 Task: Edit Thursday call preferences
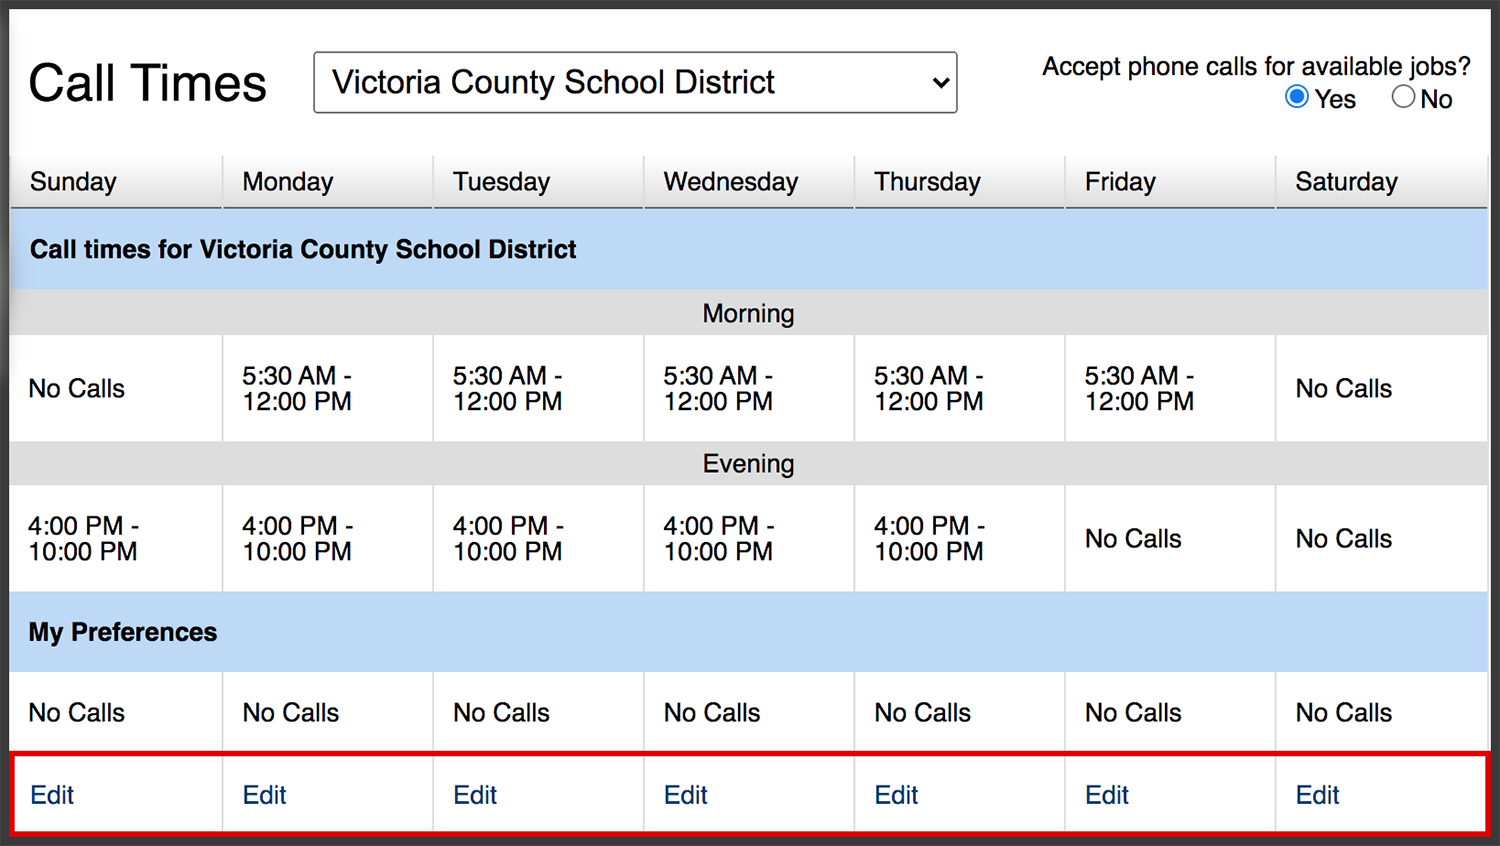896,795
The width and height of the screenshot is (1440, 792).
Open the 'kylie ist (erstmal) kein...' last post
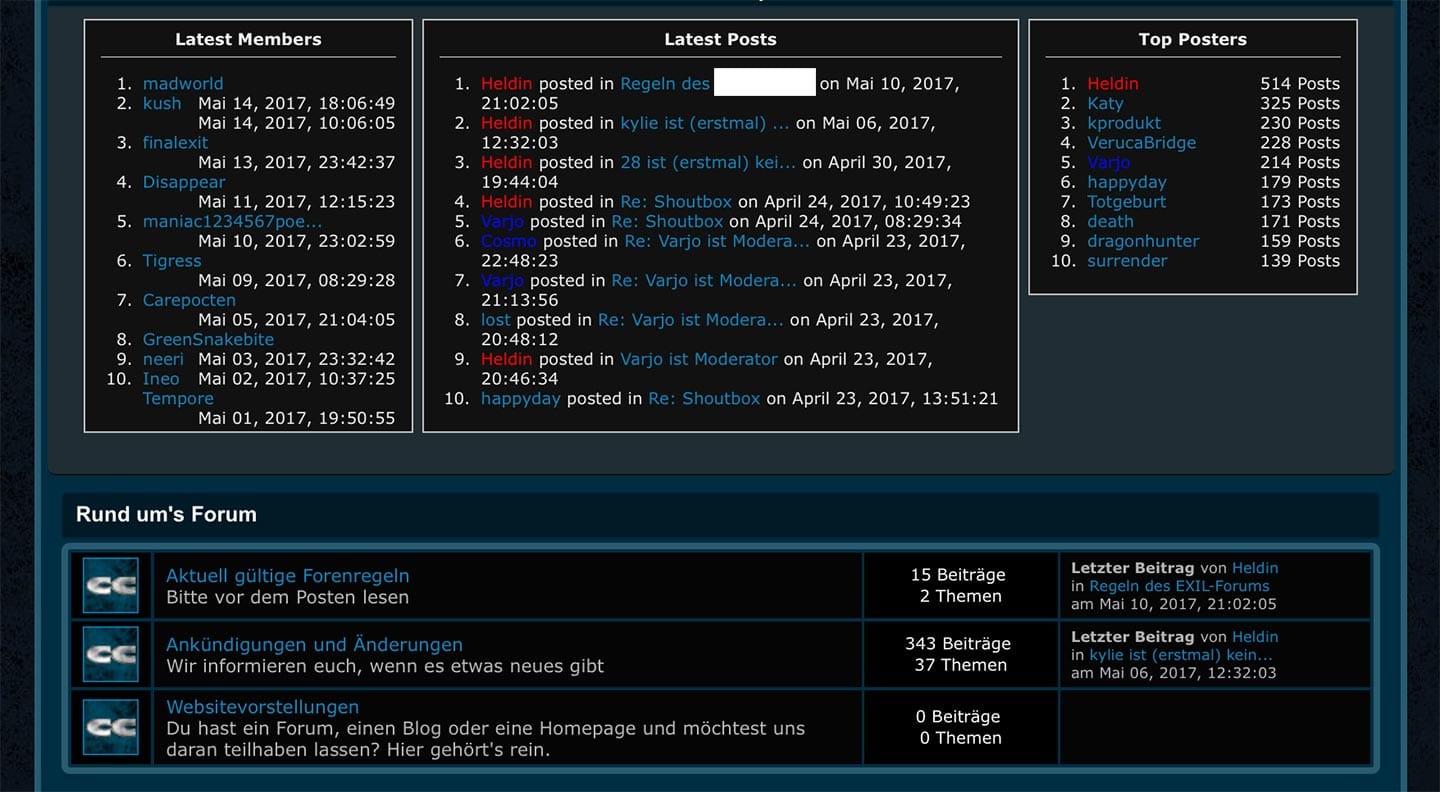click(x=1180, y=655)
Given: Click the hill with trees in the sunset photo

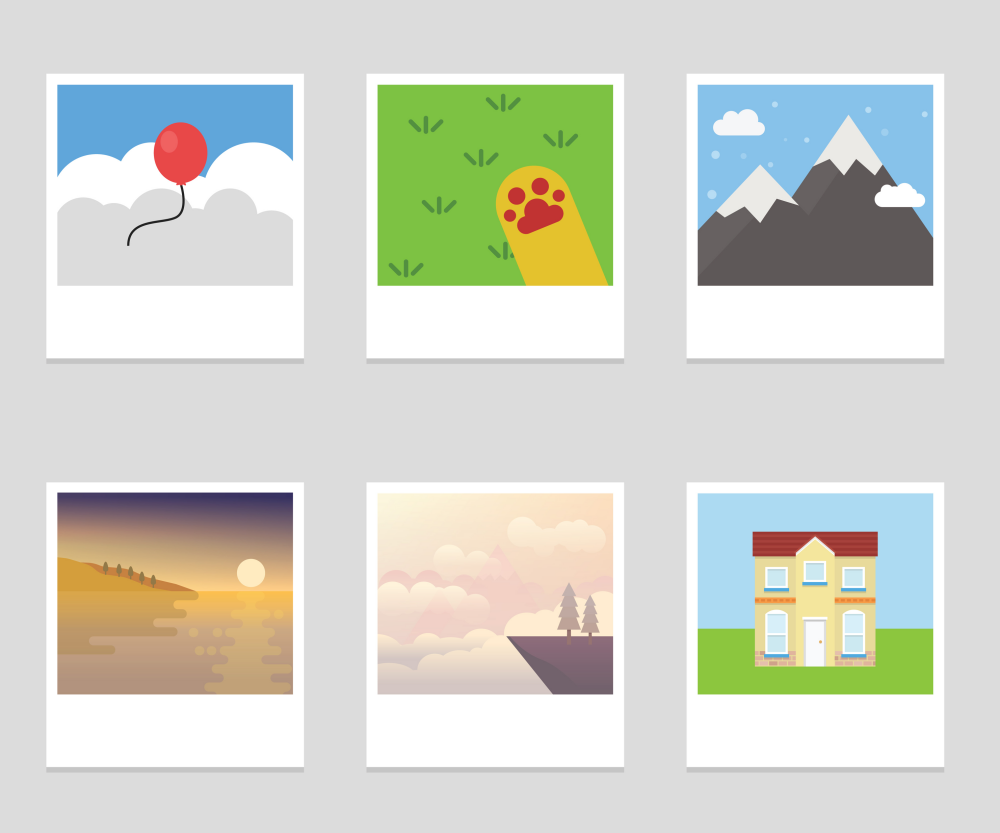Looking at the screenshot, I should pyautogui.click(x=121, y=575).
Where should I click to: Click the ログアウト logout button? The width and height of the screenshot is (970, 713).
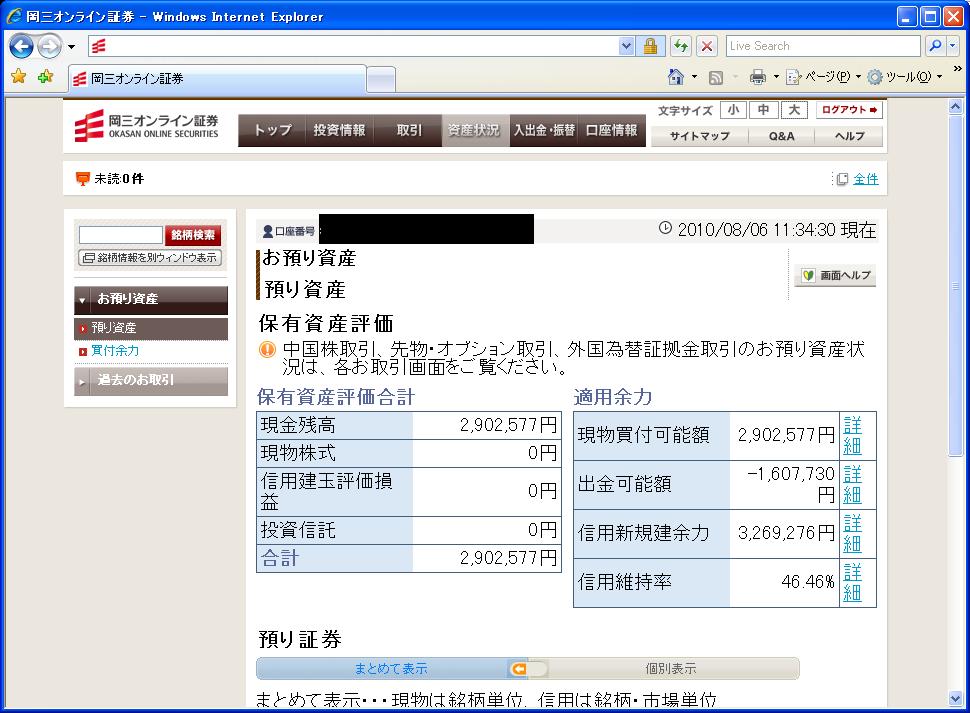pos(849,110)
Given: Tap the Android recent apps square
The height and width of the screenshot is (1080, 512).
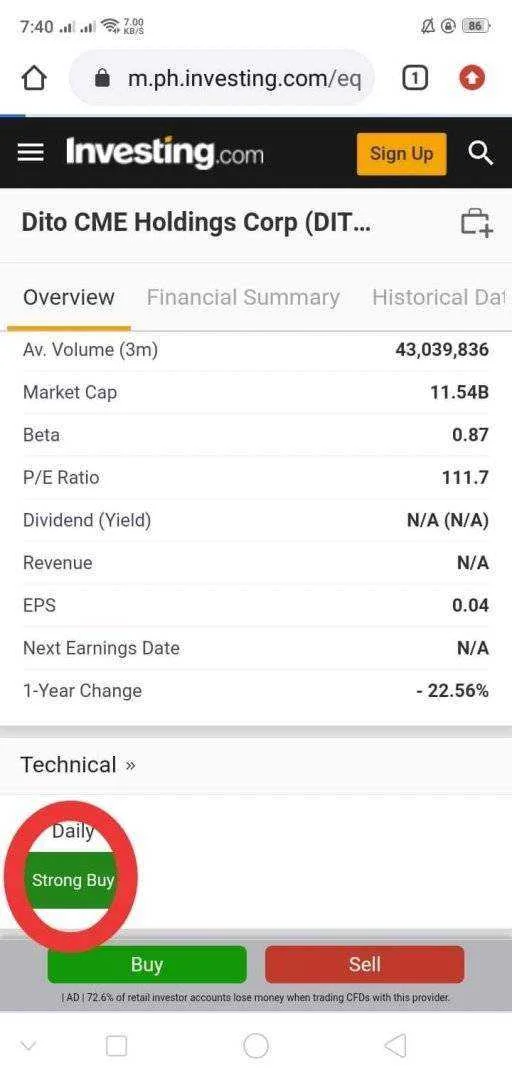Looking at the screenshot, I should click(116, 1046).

PROMPT: Leaving every picture out, return the lines from the one containing "Open the 'kylie" through the last line of the records exactly.

RESPONSE TO THE EXERCISE:
Open the 'kylie ist (erstmal) kein...' last post
click(x=1180, y=655)
Given: Click the hill with trees in the sunset photo

Looking at the screenshot, I should pyautogui.click(x=121, y=575).
Where should I click to: Click the ログアウト logout button? The width and height of the screenshot is (970, 713).
pos(849,110)
Given: Tap the Android recent apps square
The height and width of the screenshot is (1080, 512).
Looking at the screenshot, I should click(116, 1046).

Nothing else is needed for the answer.